EXTRACT PROVIDED –
Organization, Documentation, & AI Assistance
Overview
Under Construction
Learning Objectives
TBD
Preparation
TBD
Reproducibility Best Practices Summary
Making sure that your project is reproducible requires a handful of steps before you begin, some actions during the life of the project, and then a few finishing touches when the project nears its conclusion. The following diagram may prove helpful as a coarse roadmap for how these steps might be followed in a general project setting.
Lego Activity
Before we dive further into the world of reproducibility for synthesis projects, we thought it would be fun (and informative!) to begin with an activity that is a useful analogy for the importance of some of the concepts we’ll cover today. The LEGO activity was designed by Mary Donaldson and Matt Mahon at the University of Glasgow. The full materials can be accessed here.
Project Documentation & Organization
Much of the popular conversation around reproducibility centers on reproducibility as it pertains to code. That is definitely an important facet but before we write even a single line it is vital to consider project-wide reproducibility. “Perfect” code in a project that isn’t structured thoughtfully can still result in a project that isn’t reproducible. On the other hand, “bad” code can be made more intelligible when it is placed in a well-documented/organized project!
Documentation
Documenting a project can feel daunting but it is often not as hard as one might imagine and always well worth the effort! One simple practice you can adopt to dramatically improve the reproducibility of your project is to create a “README” file in the top-level of your project’s folder system. This file can be formatted however you’d like but generally READMEs should include:
- Project overview written in plain language
- Basic table of contents for the primary folders in your project folder
- Brief description of the file naming scheme you’ve adopted for this project.

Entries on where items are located
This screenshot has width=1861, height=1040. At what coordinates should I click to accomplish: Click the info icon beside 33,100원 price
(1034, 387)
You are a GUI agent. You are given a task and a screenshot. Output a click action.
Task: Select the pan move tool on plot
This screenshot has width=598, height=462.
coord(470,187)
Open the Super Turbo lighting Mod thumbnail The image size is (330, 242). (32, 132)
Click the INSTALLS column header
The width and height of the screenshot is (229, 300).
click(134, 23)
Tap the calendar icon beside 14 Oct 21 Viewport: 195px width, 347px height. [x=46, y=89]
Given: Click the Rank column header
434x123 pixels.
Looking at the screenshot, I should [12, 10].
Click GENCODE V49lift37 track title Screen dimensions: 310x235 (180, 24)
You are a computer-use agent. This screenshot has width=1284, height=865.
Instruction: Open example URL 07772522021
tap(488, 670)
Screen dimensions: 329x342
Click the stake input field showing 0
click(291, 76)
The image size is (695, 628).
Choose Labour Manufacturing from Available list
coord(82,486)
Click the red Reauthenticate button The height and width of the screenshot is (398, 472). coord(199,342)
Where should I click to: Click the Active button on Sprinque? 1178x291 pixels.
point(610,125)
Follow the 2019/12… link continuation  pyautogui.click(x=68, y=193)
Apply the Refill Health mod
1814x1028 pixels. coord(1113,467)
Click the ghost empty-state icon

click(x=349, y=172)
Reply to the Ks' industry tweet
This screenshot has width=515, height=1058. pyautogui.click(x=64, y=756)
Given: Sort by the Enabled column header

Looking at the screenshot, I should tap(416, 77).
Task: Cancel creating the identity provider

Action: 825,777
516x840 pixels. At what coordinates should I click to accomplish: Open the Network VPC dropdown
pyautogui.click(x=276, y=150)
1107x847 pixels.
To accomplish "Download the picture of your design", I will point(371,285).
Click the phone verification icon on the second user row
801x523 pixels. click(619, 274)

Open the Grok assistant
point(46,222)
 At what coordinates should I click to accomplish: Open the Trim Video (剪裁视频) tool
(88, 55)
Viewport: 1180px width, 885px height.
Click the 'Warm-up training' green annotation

SHORT PROBLEM –
Reproduce the part of the reproducibility text between "Organization, Documentation, &" and "be accessed here.", inclusive.

THE OUTPUT –
Organization, Documentation, & AI Assistance
Overview
Under Construction
Learning Objectives
TBD
Preparation
TBD
Reproducibility Best Practices Summary
Making sure that your project is reproducible requires a handful of steps before you begin, some actions during the life of the project, and then a few finishing touches when the project nears its conclusion. The following diagram may prove helpful as a coarse roadmap for how these steps might be followed in a general project setting.
Lego Activity
Before we dive further into the world of reproducibility for synthesis projects, we thought it would be fun (and informative!) to begin with an activity that is a useful analogy for the importance of some of the concepts we’ll cover today. The LEGO activity was designed by Mary Donaldson and Matt Mahon at the University of Glasgow. The full materials can be accessed here.